EXCERPTED PASSAGE —
↓↓↓
Then I realized that there was another problem.

Aladdin doesn't speak a word of Japanese. And I was pretty sure the Japs who were there don't speak a word of English. Now this was a problem that I hadn't counted on. My initial plan was to leave the bugger there but now that option was fast flying out of the window. And almost immediately he realized it too.

A : Umm... so... how does this work now?
Me : You son of a bitch, now do I have to go inside with you too?
A (grinning like an idiot) : Can you?
 By now the goons around us were also looking at us like are you going to go in or what?
A : Oh well. Waren ithin. Mee haraka.

So for the first time in my life I stepped inside a brothel, even if it was a disguised one. I must admit here that I was kind of curious to know how this thing works as well, so actually I didn't mind. One of the two hotties at the door led us into a nicely lit room with a comfy sofa and a few flower vases, and beckoned us to sit. We did as asked and she brought us some Japanese tea. Looks like they are classy even at a brothel. While we were sipping the tea I explained to her that my friend doesn't speak Japanese so that I will have to translate to him everything and help him out. She was cool with that. The type of 'massage' they provide is called 'Soapland' (Google, with safe search off, if you want to know further details which I'm not going to go into here) which apparently is very popular in Japan. She went on to explain that we first needed to pick the 'course', meaning length of time, and then pay the relevant amount. We did so, then she said we can pick the girl if we wished so, to which Aladdin responded with an eager nod so we said yes. And then she went inside an adjacent room and a moment later returned with an album full of photos of ladies in clothes that left very little for imagination. However, here it popped up in my mind that slave trade must not have been very different from this except for the fact that the slaves were not wiling and that there were no photos back then. This just felt wrong. Anyway, Aladdin picked the girl he liked and he was led towards a corridor out of the room.
↑↑↑
DATASET EXCERPTS —
↓↓↓
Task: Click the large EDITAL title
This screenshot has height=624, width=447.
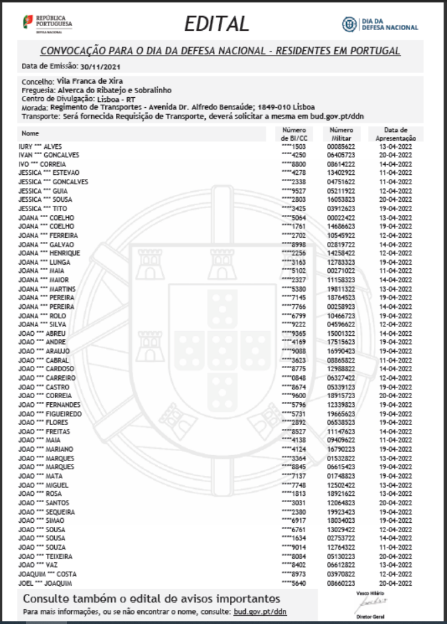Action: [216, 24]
↑↑↑
↓↓↓
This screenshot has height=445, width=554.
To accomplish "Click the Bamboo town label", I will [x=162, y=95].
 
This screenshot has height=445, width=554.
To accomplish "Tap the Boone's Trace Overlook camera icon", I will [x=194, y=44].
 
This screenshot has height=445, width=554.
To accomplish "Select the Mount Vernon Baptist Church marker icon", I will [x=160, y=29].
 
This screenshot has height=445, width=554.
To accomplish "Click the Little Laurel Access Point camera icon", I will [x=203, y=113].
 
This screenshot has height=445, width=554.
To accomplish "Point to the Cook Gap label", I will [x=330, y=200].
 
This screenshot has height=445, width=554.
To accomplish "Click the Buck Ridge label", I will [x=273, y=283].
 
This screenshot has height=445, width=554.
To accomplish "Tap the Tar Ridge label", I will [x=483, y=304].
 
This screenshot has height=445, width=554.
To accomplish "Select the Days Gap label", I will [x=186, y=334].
↑↑↑
↓↓↓
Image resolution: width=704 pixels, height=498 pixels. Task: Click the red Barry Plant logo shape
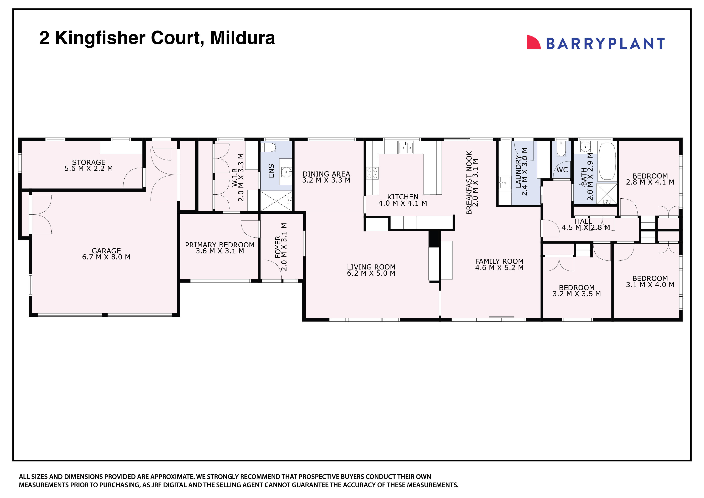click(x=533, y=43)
↑↑↑
EXERCISE —
Answer these questions from the passage about the brothel visit, giving each answer on its own line with the matching letter.
(a) Which language does Aladdin not speak a word of?
(b) What did the woman bring the two of them after they sat down?
(c) What is the type of massage they provide called?

TASK SOLUTION —
(a) Japanese
(b) Japanese tea
(c) Soapland